Another incarnation of the Witness was merely a passive observer of crime and humanity's foibles, which he would report on a radio program.

===Powers and abilities===
The Witness possesses some sort of extrasensory perception allowing him to know when and where a crime will be committed, so he can observe it. He is a good unarmed combatant and proficient with various handguns.

==Other characters==
===New Universe===

The Witness (Nelson Kohler) is a fictional character appearing in the comic books published by Marvel Comics, as part of the New Universe imprint. The Witness is a ghostly figure, an onlooker drawn to paranormal events.

====Fictional character biography====
Nelson Kohler was driving when the White Event occurred. He lost control of his car, crashed and was hospitalized, critically ill. He was later declared brain-dead and his life support system was switched off. His body died but his paranormal powers manifested, leaving him a bodiless ghost.

He felt an irresistible pull towards people who were developing paranormal powers, although he could not be seen or heard. Among those whose manifestations he witnessed were characters regularly published in the comic book DP7 (Randy O'Brien, David Landers, Stephanie Harrington, Charlotte Beck, Lenore Fenzl, Jeff Walters, and Dennis Cuzinski). He originally speculated on why he was drawn to these events, but ultimately concluded that there was no reason or pattern to his wanderings. Unable to participate in or affect the events he watched, he declared himself to be an unseen, impartial "witness".
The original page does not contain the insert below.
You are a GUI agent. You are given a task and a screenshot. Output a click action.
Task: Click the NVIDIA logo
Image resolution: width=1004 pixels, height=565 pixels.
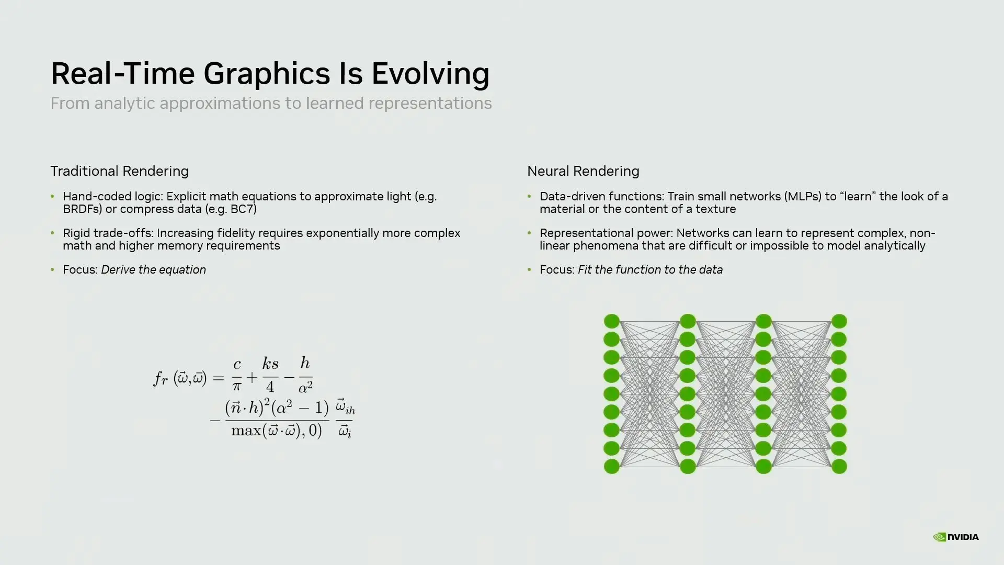[x=955, y=537]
He also felt drawn to the disaster known as The Pitt, after which he had strange experiences with other ghosts and other people seemed to be able to see him.

====Powers and abilities====
As a specter, Nelson Kohler has complete control over his ectoplasmic form that allows him to fly, turn invisible, pass through solid objects, and overshadow living beings. He is drawn to when and where humans first use their powers or to some other catastrophic event.

===The X-Men===

A character called the Witness (whose real name is LeBeau) has appeared in X-Men continuity, in XSE #4 (Feb. 1997), Bishop: The Last X-Man #3 & 14 (Dec. 1999 & Nov. 2000), and Gambit & Bishop #2–6 (April–Aug. 2001). The character is hinted to be a future version of Gambit.